REPORTS of the death of austerity have been greatly exaggerated. Prime Minister Theresa May promised to be killing it off, but after yesterday’s Budget, it is still very much alive, with the effects of eight years of cuts which have gone deep into the quick of Britain’s public services still raising their heads, zombie-like, for years to come.

But there was a glimmer of change.

This was supposed to be a Budget out of which the life had been sucked by Brexit – it was said there were too many uncertainties ahead to allow Chancellor Philip Hammond to do anything dramatic, particularly as Mrs May had rashly nailed him into a corner by promising a whopping £20bn for the NHS which he somehow had to fund.

Yet Mr Hammond surprisingly found a way to throw lots of little bits of money around in a bid to take the edge off the worst effects of austerity.

He also seems to have found a little room to be ingenious.

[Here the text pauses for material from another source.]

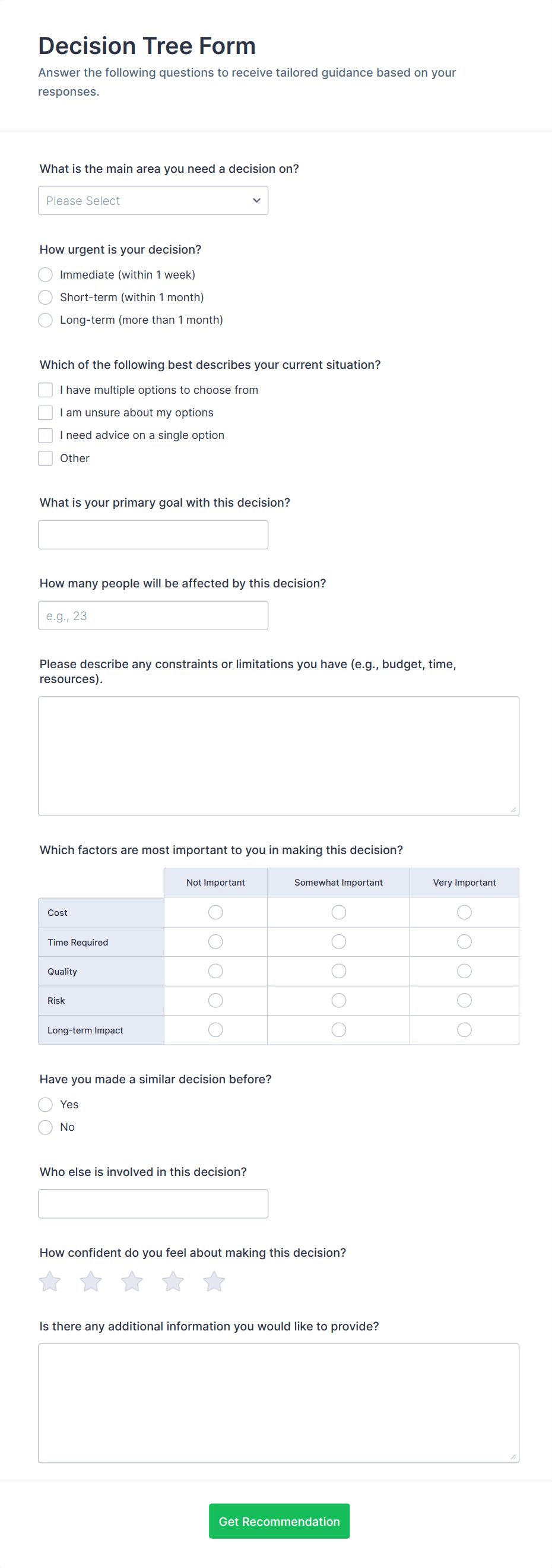Select 'Yes' for similar decision before
Viewport: 552px width, 1568px height.
pos(45,1104)
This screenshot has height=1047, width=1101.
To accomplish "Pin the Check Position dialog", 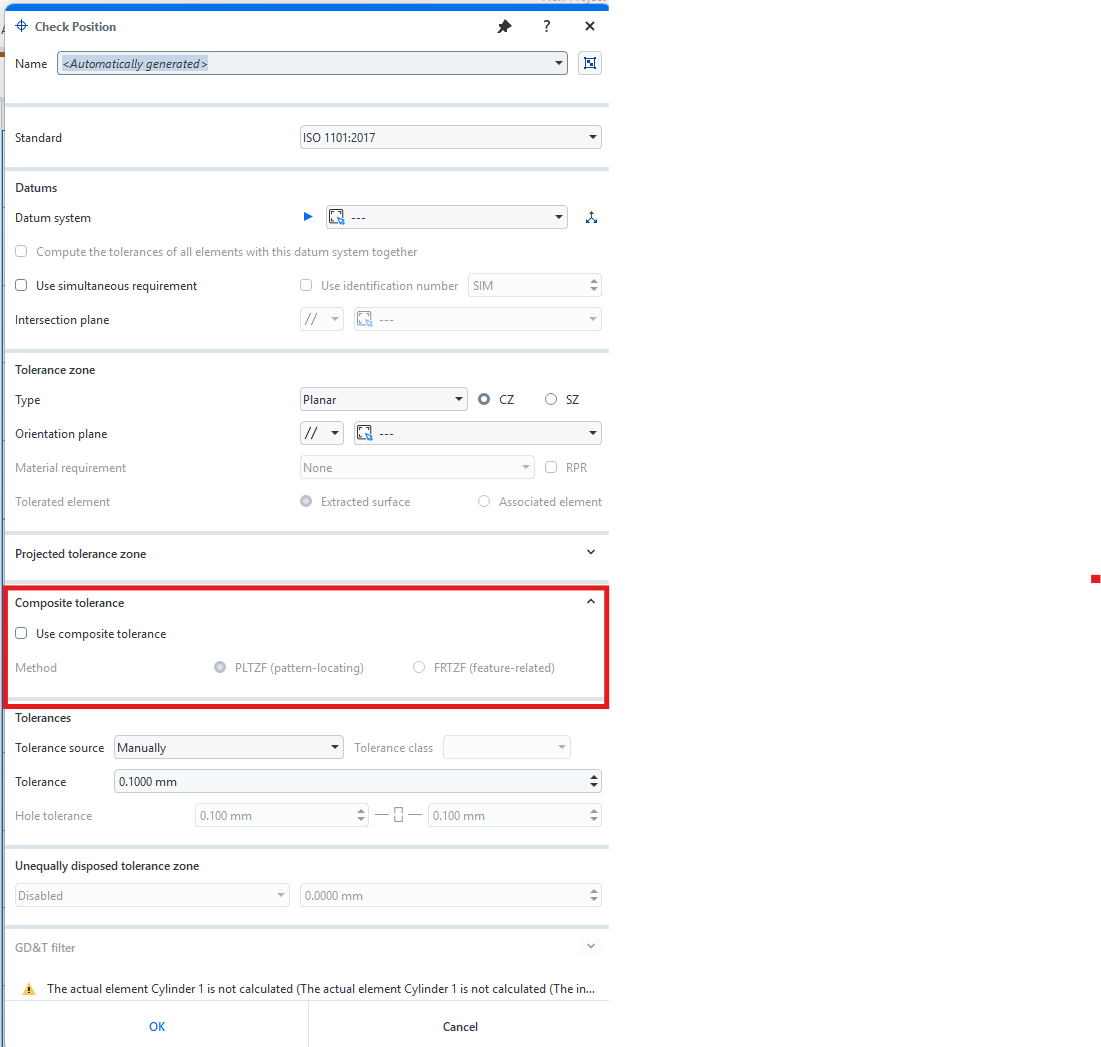I will click(x=504, y=27).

Conservatives in the Tees Valley welcomed the “special economic area” status for the SSI site at Redcar as the first step towards creating a freeport. Ultimately, a freeport, as proposed by the mayor Ben Houchen, would set its own trade tariffs to boost a specific sector – say, chemicals, or offshore power – and the Treasury was thought to be the major stumbling block in Westminster, so for the Chancellor to give it his backing seems to be a big first step.

And Mr Hammond appears to have made a profound change in policy direction.

Since 2010, it has been the Tory plan to balance the books, to cut spending so that it was covered by what the country raises in taxes. George Osborne promised this deficit would be erased by austerity by 2015, but he kept moving the date backwards.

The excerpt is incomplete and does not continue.